## Stated exercise
Transcribe the entries from the line containing "Task: Click the" down to the line containing "Action: (x=997, y=178)", including both of those lines. Omit the pictures from your answer.

## Input data
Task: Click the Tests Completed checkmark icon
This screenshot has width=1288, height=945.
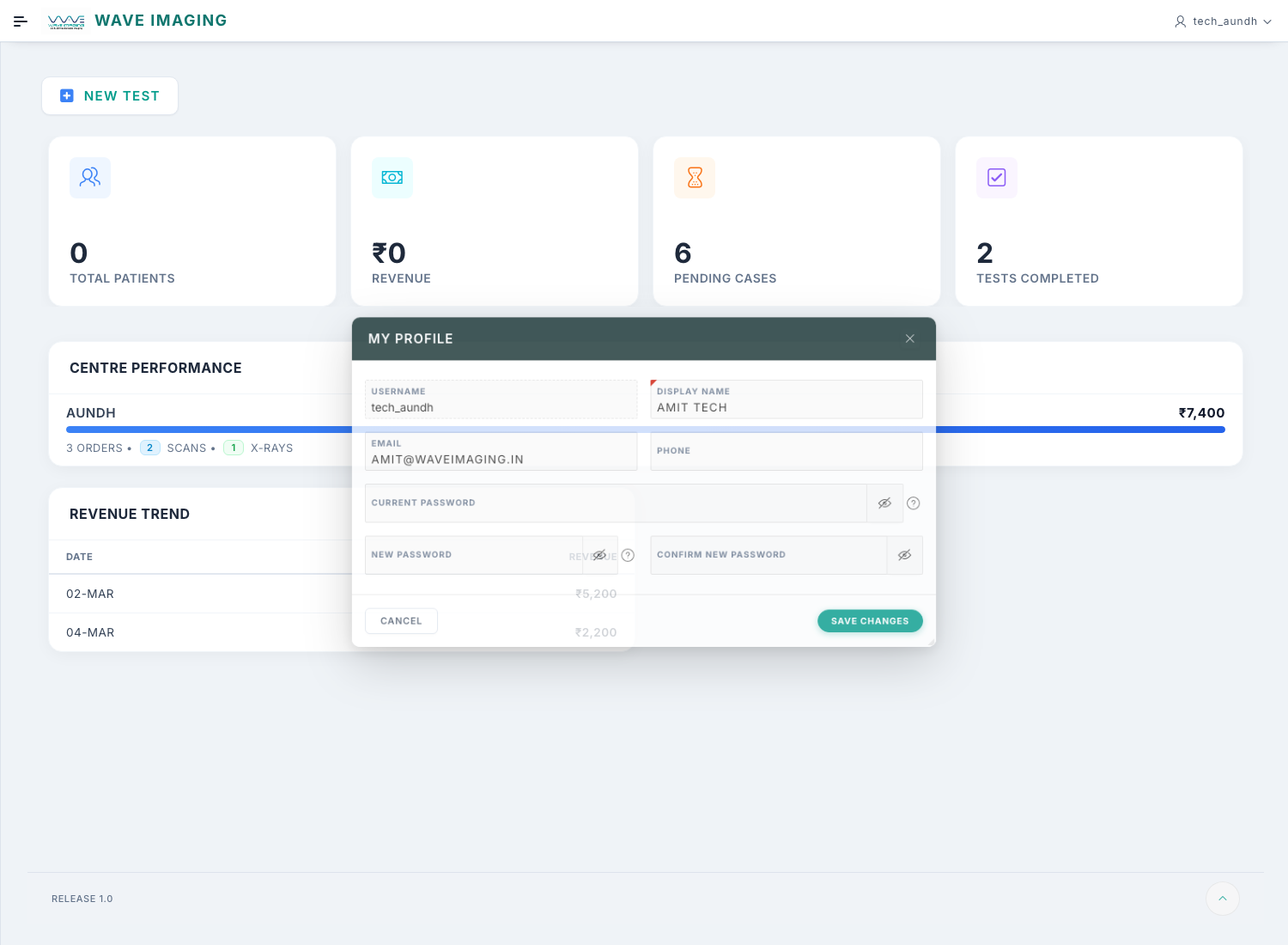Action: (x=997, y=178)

* * *

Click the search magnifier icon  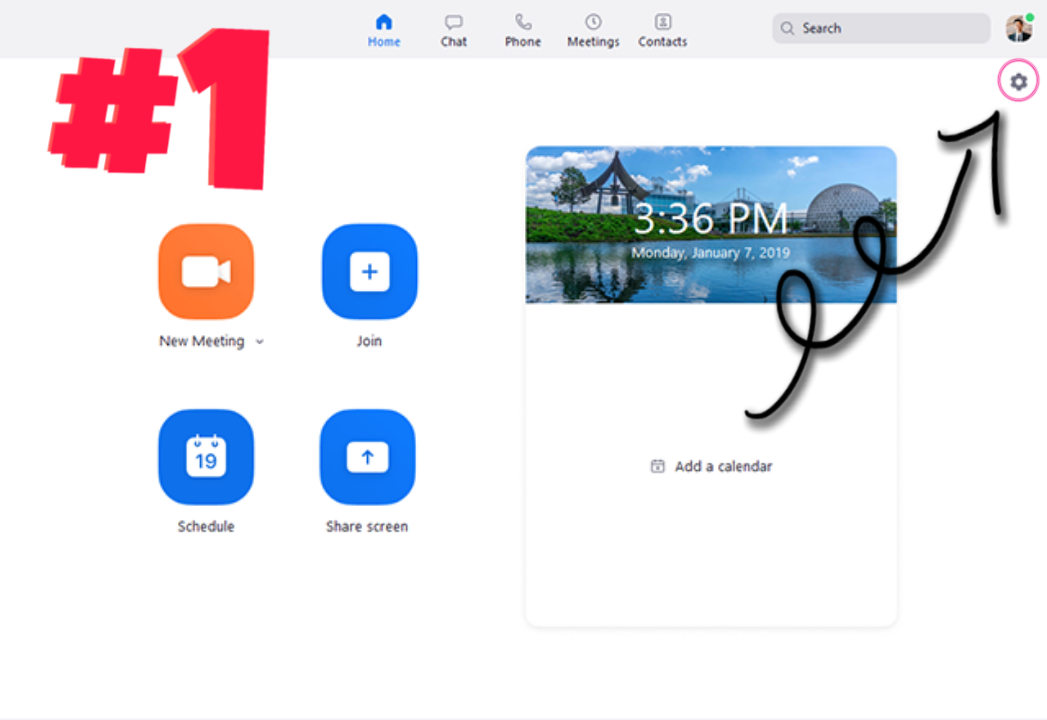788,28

* * *

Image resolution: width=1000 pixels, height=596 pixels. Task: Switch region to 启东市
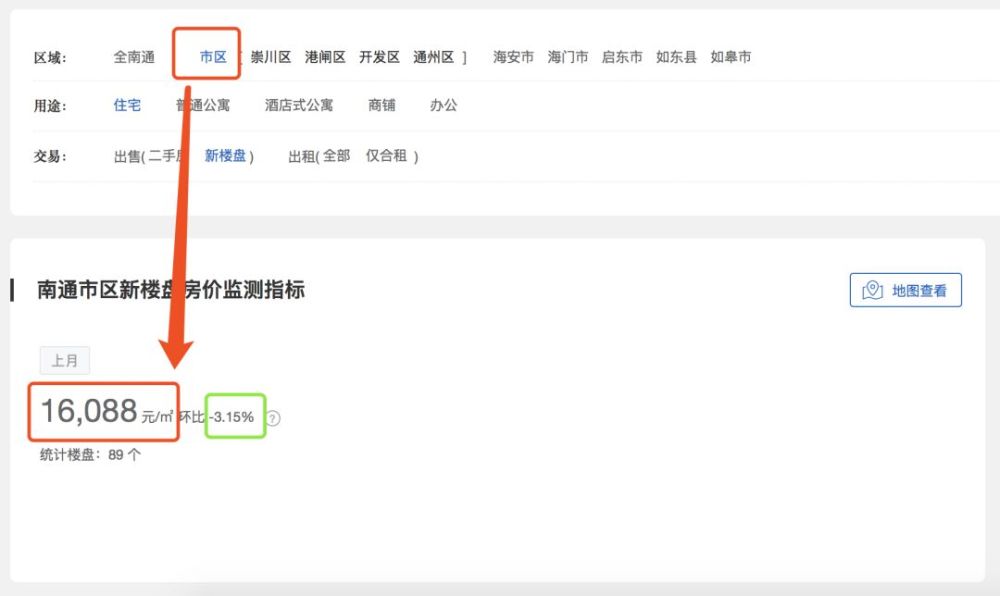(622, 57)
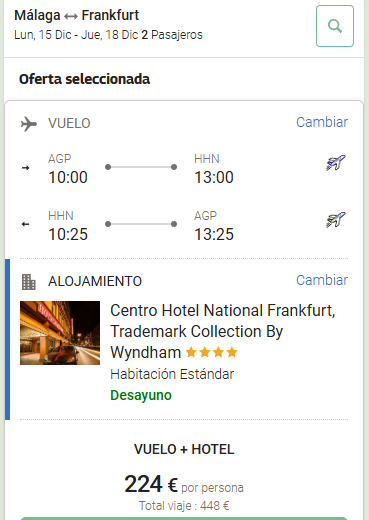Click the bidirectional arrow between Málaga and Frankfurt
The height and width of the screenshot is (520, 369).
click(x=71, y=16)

## Answer to the exercise
Task: Click the Tests Completed checkmark icon
This screenshot has width=1288, height=945.
Action: (x=997, y=178)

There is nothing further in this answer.